Неужели мне так повезло?
Наверх.
Чемодан на колесиках лежал на платяном шкафу. Я снял его, бросил внутрь несколько пар носков, несколько трусов, набор для мытья из ванной, пару джинсов из стоики в углу, все эти напроксены, диклофенаки и трамадолы из прикроватной тумбочки и покрытую пылью книгу в мягкой обложке с подоконника.
Что-нибудь еще? Так, Шетлэнд в ноябре — джемпер. Где-то здесь лежало это убожество крупной вязки. Мать Мишель подарила мне ею на Рождество.
В комоде нет. Куда, черт возьми, я мог его…
Позади меня скрип половиц. Я замер.
— Вроде собрался куда-то? — Мужской голос, низкий, доносился с маленькой лестничной площадки наверху.
Я застегнул молнию на чемодане, закрывая все, что было внутри:
— Мама не научила стучать, когда входишь?
— Да просто мне кажется, что кое-кто собирается ноги делать.
Я повернулся, не делая резких движений, стараясь, чтобы были видны мои руки:
— У тебя имя есть?
Мужчина на лестничной площадке улыбнулся, обнажив в оскале желтые зубы.
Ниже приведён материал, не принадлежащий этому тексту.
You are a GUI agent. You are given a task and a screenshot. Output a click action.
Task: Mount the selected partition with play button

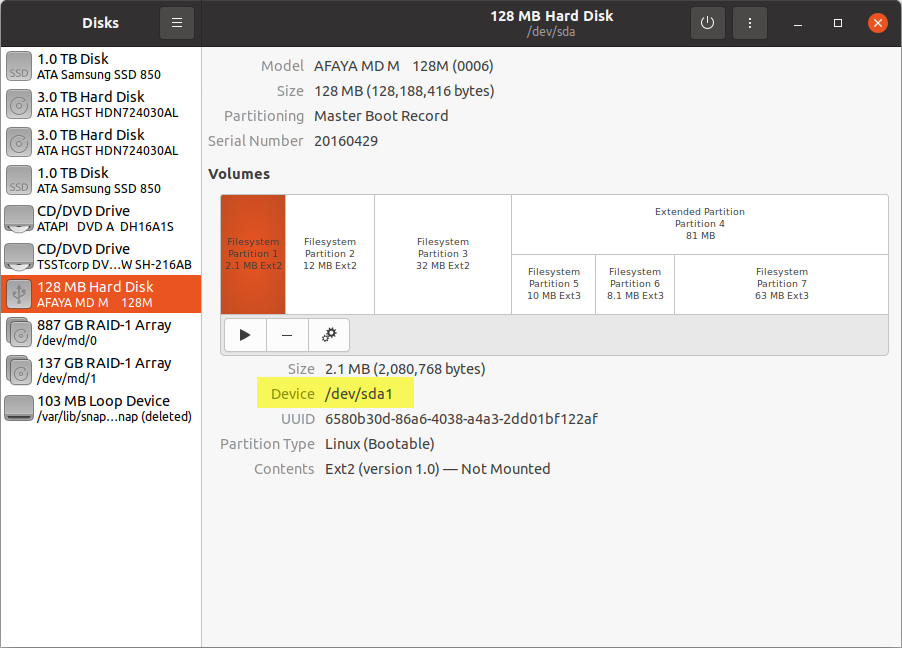245,334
Лицо у него было какое-то кривое, угловатое, все в шишках и слегка перекошенное. А еще оно было покрыто оспинами и шрамами. И еще он был очень здоровый.
— Можешь называть меня Мистер Боль.
Серьезно? Мистер Боль?
Уголки моего рта дернулись, но я взял их под контроль.
— Тогда скажите мне, Мистер Боль, этот визит дружественный или недружественный?
Он вынул руку из-за спины. В ней он держал металлическую трубу футов двух длиной, на конце которой под разными углами были приварены болты и гайки. Современный эквивалент того, что можно соорудить из пары гвоздей и бейсбольной биты, что-то вроде сантехнического пернача. [63]
Явно, визит был недружественный.
— Так ты у нас плохой мальчик, да? Просрочил платеж.
— Зря время теряешь. — Я слегка наклонился, перенося вес тела и передвигаясь ближе к кровати. — Мне нужно время, чтобы деньги собрать.
— А вот это не моя проблема, правда ведь? — В воздухе, вибрируя колючками, мелькнула труба.
Я упал на колено и опрокинулся на бок. Что-то задело мое левое плечо, и лампа, стоявшая на тумбочке, взорвалась керамической шрапнелью. Я выбросил вперед ногу, но Мистера Боль на прежнем месте не оказалось.
Я упал на кровать и перекатился по ней, а булава лупила по матрасу, и пружины пели от ударов. Упал на пол с другой стороны, посмотрел вверх.
Труба неслась к моему лицу.
Я дернулся, врезавшись головой в стену, и пернач пролетел мимо. Его перья рассекли воздух меньше чем в дюйме от моего носа.
Господи, этот ублюдок был очень быстрый.
Теперь удар наотмашь. Из подоконника полетели щепки — пернач прорубил дерево и врезался в штукатурку как раз в том самом месте, где должна была находиться моя голова, если бы я не отшатнулся в сторону.
Быстрый и сильный.
Еще один удар, и коллекция книг в бумажных обложках разлетелась в разные стороны — бумажные крылья трепетали, опускаясь по спирали на пол.